26.03.2014

Miet- und WEG-Recht: Kein dingliches Recht der WEG aus § 10 Abs. 1 Nr. 2 ZVG

Leitsatz:

Das in § 10 Abs. 1 Nr. 2 ZVG enthaltene Vorrecht begründet kein dingliches Recht der Wohnungseigentümergemeinschaft (BGH, Urteil vom 13.09.2013, V ZR 209/12).

Entscheidung:

Der BGH hat – entgegen der bislang wohl herrschenden Auffassung – entschieden, dass § 10 Abs. 1 Nr. 2 ZVG einer Wohnungseigentümergemeinschaft gegen den einzelnen Wohnungseigentümer kein (eigenes) dingliches Recht auf Duldung der Zwangsvollstreckung in das Wohnungseigentum wegen rückständiger Hausgeldansprüche verleiht.

Eine Wohnungseigentümergemeinschaft hatte versucht, den Erwerber einer Eigentumswohnung auf Duldung der Zwangsvollstreckung in das Wohnungseigentum wegen rückständiger Hausgeldzahlungen des Voreigentümers in Anspruch zu nehmen. Über das Vermögen des Voreigentümers war das Insolvenzverfahren eröffnet worden, im Rahmen dessen der Erwerber das Wohnungseigentum vom Insolvenzverwalter gekauft hatte. Die Gemeinschaft hatte gegen den insolventen Voreigentümer wegen der Rückstände keinen Duldungstitel.

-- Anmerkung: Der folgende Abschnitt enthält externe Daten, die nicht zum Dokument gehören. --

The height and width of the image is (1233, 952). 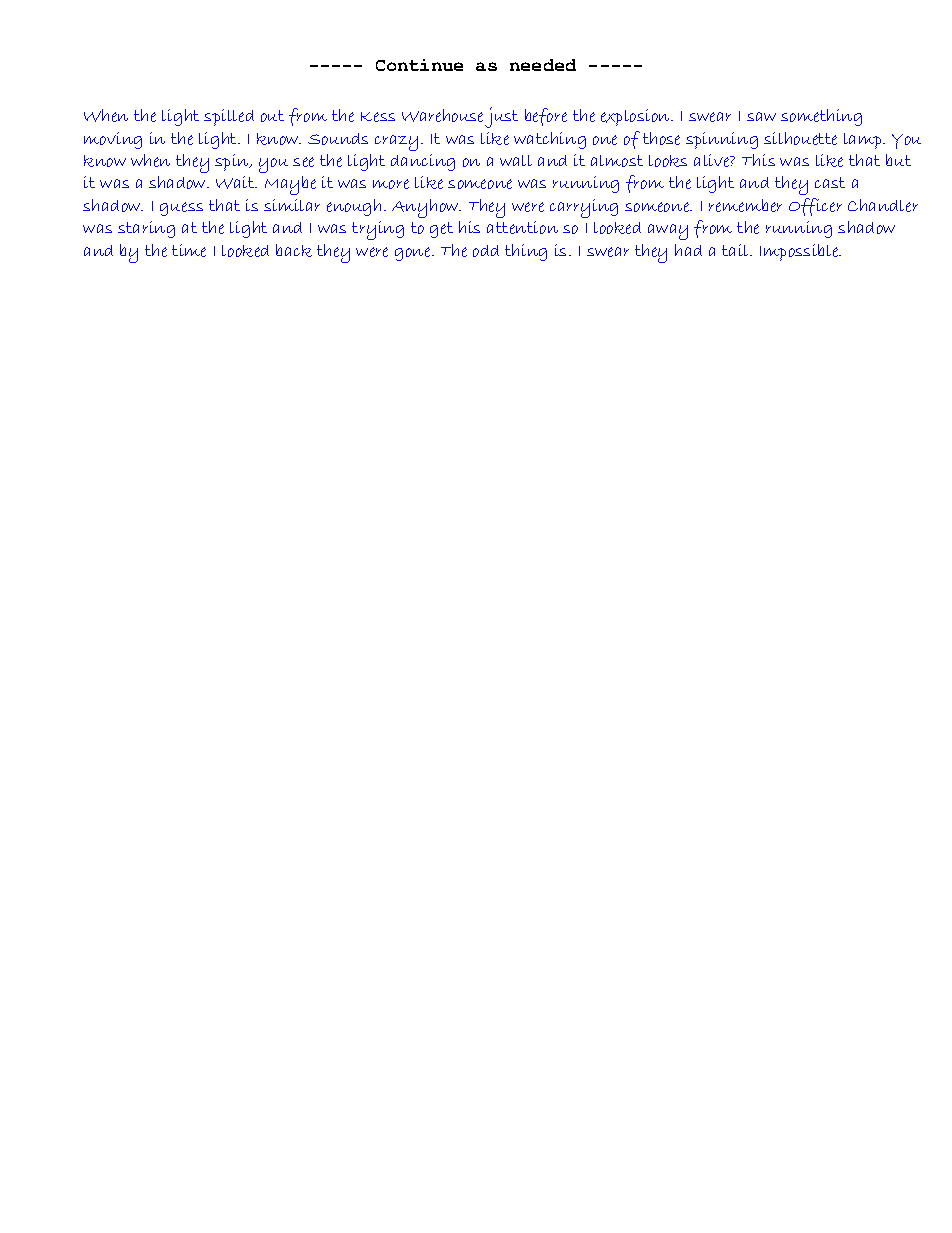 What do you see at coordinates (543, 65) in the image?
I see `needed` at bounding box center [543, 65].
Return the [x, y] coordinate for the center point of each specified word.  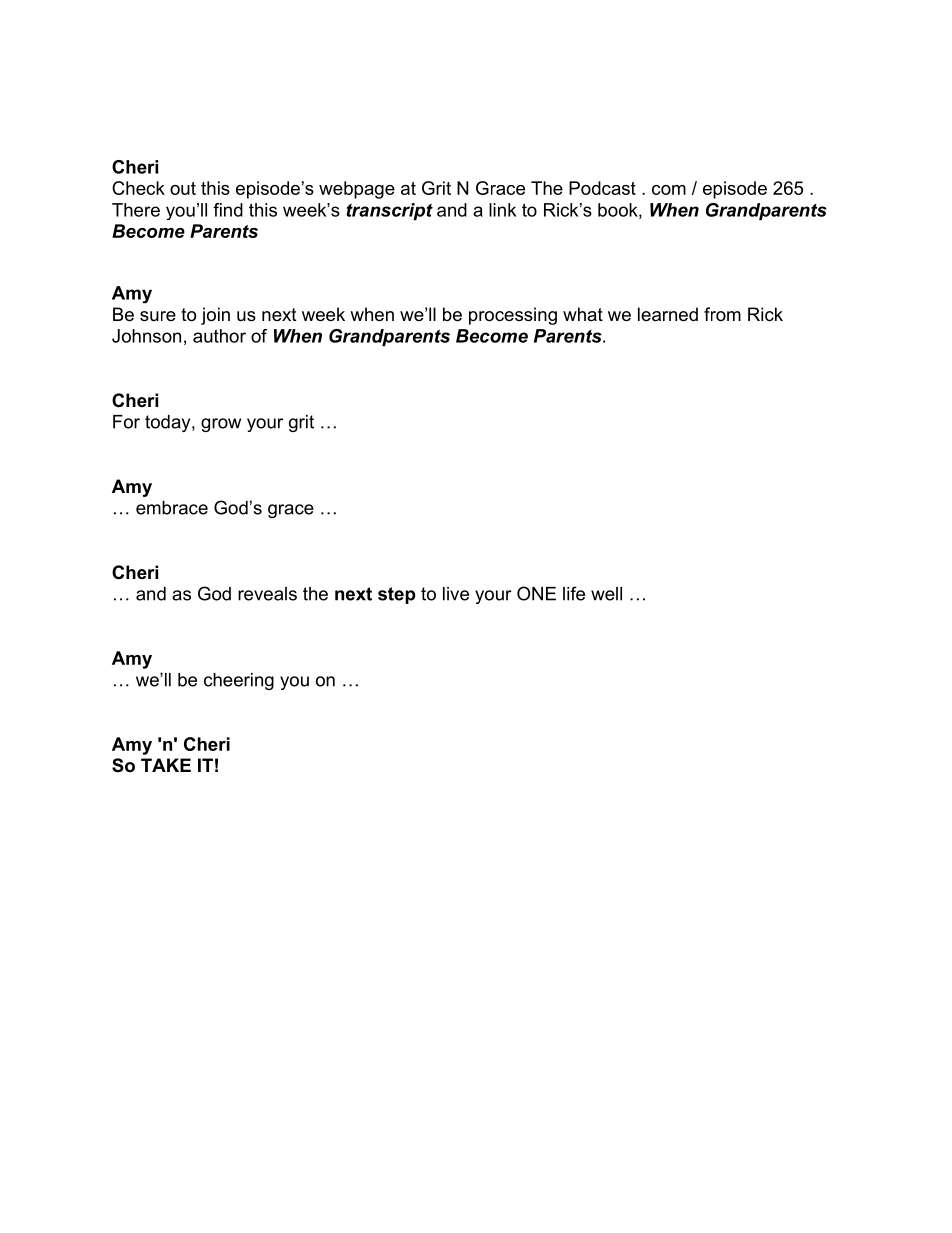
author [219, 336]
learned [668, 314]
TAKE [166, 765]
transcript [389, 212]
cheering [239, 681]
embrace [172, 508]
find [228, 210]
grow [221, 425]
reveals [267, 594]
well [606, 594]
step [397, 595]
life [574, 593]
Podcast [602, 188]
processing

Der BGH gelangt ausgehend vom Wortlaut und der systematischen Stellung der Vorschrift unter Berücksichtigung der Gesetzgebungsgeschichte und Einbeziehung der teleologischen Auslegung (Sinn und Zweck der Vorschrift) zu der Auffassung, dass § 10 Abs. 1 Nr. 2 ZVG keine dingliche Haftung des Wohnungseigentums für Haus-geldrückstände begründet. § 10 ZVG sei eine verfahrensrechtliche Norm, die eine dingliche Haftung voraussetze, selbst aber keine dinglichen Rechte begründe. § 10 Abs. 1 Nr. 2 ZVG enthalte lediglich eine Privilegierung schuldrechtlicher Ansprüche einer WEG an dem Veräußerungserlös in einem Zwangsversteigerungsverfahren und in Verbindung mit § 49 Insolvenzordnung auch in einem Insolvenzverfahren. Dementsprechend habe eine Wohnungseigentümergemeinschaft allenfalls ein bevorrechtigtes Absonderungsrecht gegenüber dem Insolvenzverwalter.

Nach alledem hat die WEG keinen Rechtsanspruch gegen den Erwerber der Wohnung wegen rückständiger Wohngeldansprüche des Vorbesitzers. Sie kann allenfalls ihre Ansprüche im Insolvenzverfahren des Vorbesitzers gegen den Insolvenzverwalter geltend machen und genießt hier ein Aussonderungsrecht.

Ausdrücklich klargestellt hat der BGH nochmals, dass ein Erwerber von Wohnungseigentum auch schuldrechtlich nicht für Haus-geldrückstände des Voreigentümers haftet.

Fazit:

Die Entscheidung überzeugt, auch wenn Wohnungseigentümergemeinschaften im Falle säumiger bzw. insolventer Wohnungseigentümer der Rückgriff auf Neubesitzer erschwert bzw. unmöglich gemacht wird. Die Eigentümergemeinschaften sind daher gehalten, ihre Ansprüche rechtzeitig gegenüber dem jeweiligen Schuldner geltend zu machen. In diesem Verhältnis genießen die Ansprüche insgesamt einen bevorrechtigten Status.